Los noventa fueron el momento estrella de la belleza desviada. Marcó un antes y un después el desfile de Prada P/V 1996, Banal Eccentricity. En pleno auge del grunge y el heroin chic, la premio Pulitzer Robin Givhan dio su veredicto en The Washington Post con este titular de 1996: Ugly is in. O sea, “lo feo se lleva”. Culpaba de legitimarlo a Miuccia Prada, una diseñadora con sonrisa de Mona Lisa que jamás se disculpa por aquello en lo que cree. Afirmaba Givhan: “La fealdad está en todas partes. El colmo de la elegancia es parecer oprimido, pobre, desfavorecido. Se ha convertido en una forma de estar a la moda sin parecer superficial. Es el tipo de ropa que llevan las personas que quieren decir al mundo de que no les importan las tendencias, sino que son intelectuales y complejas”.
Para el periodista Alexander Fury esa colección provocó un cambio en la moda análogo al New Look de Christian Dior de 1947. Las modelos que la defendían en la pasarela -Kate Moss, Stella Tennant, Kristen McMenamy, Trish Goff- eran desgarbadas, asexuales, indiferentes, con una mirada hostil. De haber existido ya las redes sociales, el body shaming hubiera sido brutal, como lo es hoy con todo lo que escapa de lo normativo, como la belleza armenia de Armine Harutyunyan o las cejas de Sophia Hadjipanteli.
La perfección inalcanzable de las revistas de moda e Instagram ha creado una ola de simpatía hacia lo imperfecto, como demostró el normcore y su apología de lo cotidiano o gags pop como el de las humildes zapatillas Lidl, con un precio de 19 € y revendidas luego por más de 1000 €. El éxito de un producto se ha vuelto tan incontrolable como la viralización de un meme: a veces salta la chispa y otras no, y nadie puede controlarlo. ¿Ayuda el hecho de que sea memorizable, cartoonesco y divertido? Pues claro, y las marcas lo saben.
Lo feo continúa redefiniendo las posibilidades de la moda. Priorizando el concepto experimental frente al proceso impecable se puede llegar a lugares mucho más interesantes. La catedrática de Estética Maddalena Mazzocut-Mis explica en Domus que “el papel de la fealdad es abrirnos los ojos y, si es posible, hacernos pensar. Atribuir un valor positivo a la fealdad ha sido el mayor reto de la filosofía. El arte ha visto su valor profanador y provocador; la filosofía ha meditado sobre esta categoría. La sociedad, en cambio, va muy por detrás. El mundo está despertando poco a poco, comprendiendo que la verdadera revolución es simplemente aceptar·. También distingue lo feo de lo kitsch: “El kitsch es un lugar seguro, fácil y trivial. La fealdad no es un juego, y siempre implica posicionarse”.
Lo dijo Umberto Eco en su Historia de la fealdad: lo feo siempre es circunstancial. Lo que hoy nos parece tremendo podría resultar atractivo al gusto de mañana, porque nada se libra de las cotizaciones del mundo. La fealdad —igual que la mediana edad, la celulitis o el desamor— no es un problema a ser resuelto. Existe, pide su espacio, necesita hacer su camino. Y tiene mucho que enseñarnos.

- [MATERIAL DE CONSULTA]

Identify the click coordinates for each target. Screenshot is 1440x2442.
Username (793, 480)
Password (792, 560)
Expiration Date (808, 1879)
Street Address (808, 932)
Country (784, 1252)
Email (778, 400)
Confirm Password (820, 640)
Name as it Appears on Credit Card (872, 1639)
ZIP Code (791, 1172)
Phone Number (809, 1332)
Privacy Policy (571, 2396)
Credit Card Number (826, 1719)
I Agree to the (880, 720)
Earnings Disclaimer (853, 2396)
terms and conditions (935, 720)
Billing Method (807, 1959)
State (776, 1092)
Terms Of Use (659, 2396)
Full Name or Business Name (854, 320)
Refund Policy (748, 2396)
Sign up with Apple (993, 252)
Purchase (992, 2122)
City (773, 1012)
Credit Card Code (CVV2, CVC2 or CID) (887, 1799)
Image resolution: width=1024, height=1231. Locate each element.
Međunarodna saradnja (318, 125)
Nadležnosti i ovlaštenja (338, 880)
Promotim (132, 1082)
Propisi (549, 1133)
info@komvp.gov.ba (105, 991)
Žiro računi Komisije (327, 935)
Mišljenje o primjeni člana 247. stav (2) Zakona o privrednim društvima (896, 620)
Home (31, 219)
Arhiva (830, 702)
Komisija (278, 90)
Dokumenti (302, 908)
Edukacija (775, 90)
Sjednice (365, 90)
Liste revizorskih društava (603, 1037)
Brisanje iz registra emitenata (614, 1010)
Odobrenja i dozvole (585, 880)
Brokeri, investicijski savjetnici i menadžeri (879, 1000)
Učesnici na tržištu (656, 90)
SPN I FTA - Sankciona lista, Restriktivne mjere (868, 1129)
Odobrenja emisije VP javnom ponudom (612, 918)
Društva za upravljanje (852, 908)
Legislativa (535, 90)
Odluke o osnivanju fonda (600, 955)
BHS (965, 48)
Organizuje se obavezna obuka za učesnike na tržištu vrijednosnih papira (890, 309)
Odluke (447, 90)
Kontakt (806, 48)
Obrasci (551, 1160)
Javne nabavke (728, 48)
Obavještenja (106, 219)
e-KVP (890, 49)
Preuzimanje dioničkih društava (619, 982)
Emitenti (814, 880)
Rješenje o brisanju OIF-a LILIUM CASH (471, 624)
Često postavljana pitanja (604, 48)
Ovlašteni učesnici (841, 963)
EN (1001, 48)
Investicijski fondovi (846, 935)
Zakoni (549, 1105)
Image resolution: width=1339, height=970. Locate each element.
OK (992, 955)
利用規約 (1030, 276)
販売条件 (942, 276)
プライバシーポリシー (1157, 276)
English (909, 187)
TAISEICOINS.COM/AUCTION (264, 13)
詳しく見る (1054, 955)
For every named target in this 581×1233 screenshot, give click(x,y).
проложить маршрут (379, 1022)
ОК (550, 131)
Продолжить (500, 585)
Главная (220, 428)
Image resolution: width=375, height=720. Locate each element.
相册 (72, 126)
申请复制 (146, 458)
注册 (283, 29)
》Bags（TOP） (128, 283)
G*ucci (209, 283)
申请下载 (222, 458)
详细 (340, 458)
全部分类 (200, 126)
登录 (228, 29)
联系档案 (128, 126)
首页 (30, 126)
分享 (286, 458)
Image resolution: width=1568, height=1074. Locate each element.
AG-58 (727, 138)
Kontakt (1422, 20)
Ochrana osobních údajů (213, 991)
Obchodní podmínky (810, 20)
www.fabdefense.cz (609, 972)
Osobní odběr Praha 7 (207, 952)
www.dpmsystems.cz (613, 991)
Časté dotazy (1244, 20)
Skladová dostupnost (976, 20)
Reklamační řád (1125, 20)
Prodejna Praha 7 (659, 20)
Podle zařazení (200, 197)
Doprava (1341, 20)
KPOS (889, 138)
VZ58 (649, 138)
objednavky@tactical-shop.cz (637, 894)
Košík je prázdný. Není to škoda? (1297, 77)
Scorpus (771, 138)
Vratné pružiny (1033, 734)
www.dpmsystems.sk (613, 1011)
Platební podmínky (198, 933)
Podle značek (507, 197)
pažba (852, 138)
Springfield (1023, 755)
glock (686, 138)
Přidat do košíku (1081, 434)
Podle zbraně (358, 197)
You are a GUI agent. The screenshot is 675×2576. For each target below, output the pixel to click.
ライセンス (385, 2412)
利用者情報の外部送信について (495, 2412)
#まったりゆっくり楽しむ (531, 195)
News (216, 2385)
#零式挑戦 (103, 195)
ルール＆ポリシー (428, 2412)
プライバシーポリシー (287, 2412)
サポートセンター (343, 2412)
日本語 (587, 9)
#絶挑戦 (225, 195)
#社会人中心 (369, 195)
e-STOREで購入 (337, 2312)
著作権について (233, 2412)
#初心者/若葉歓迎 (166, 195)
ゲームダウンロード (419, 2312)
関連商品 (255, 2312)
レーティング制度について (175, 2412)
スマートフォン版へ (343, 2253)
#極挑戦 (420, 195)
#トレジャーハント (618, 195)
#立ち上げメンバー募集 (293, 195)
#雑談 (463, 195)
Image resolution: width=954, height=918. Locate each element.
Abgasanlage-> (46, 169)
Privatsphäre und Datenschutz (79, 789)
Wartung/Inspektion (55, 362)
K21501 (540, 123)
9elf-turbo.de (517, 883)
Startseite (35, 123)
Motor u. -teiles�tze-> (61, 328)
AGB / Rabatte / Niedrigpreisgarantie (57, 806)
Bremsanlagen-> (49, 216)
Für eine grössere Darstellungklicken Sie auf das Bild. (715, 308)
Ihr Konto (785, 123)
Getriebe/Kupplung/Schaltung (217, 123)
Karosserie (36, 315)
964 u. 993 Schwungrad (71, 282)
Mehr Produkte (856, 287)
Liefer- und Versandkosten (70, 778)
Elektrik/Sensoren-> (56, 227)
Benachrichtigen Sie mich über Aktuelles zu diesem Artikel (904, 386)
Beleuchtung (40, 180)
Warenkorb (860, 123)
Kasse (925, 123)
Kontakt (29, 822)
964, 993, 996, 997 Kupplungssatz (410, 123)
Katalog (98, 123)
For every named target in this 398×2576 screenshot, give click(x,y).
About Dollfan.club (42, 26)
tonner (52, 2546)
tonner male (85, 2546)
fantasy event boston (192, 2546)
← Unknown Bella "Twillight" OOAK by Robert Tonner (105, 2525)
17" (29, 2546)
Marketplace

- [QUÉ SE PIDE]
[1] Según el texto sobre la fealdad en la moda, ¿por qué lo que hoy nos parece tremendo podría resultar atractivo al gusto de mañana?
[2] En el texto sobre la fealdad en la moda, ¿en qué periódico dio Robin Givhan su veredicto con el titular "Ugly is in"?
[3] Transcribe del texto sobre la fealdad en la moda todo lo que va desde "Lo dijo Umberto" hasta "mucho que enseñarnos.".

- [RESPUESTAS EN ORDEN]
[1] Porque, como dijo Umberto Eco en su Historia de la fealdad, lo feo siempre es circunstancial: nada se libra de las cotizaciones del mundo.

[2] En The Washington Post.

[3]
Lo dijo Umberto Eco en su Historia de la fealdad: lo feo siempre es circunstancial. Lo que hoy nos parece tremendo podría resultar atractivo al gusto de mañana, porque nada se libra de las cotizaciones del mundo. La fealdad —igual que la mediana edad, la celulitis o el desamor— no es un problema a ser resuelto. Existe, pide su espacio, necesita hacer su camino. Y tiene mucho que enseñarnos.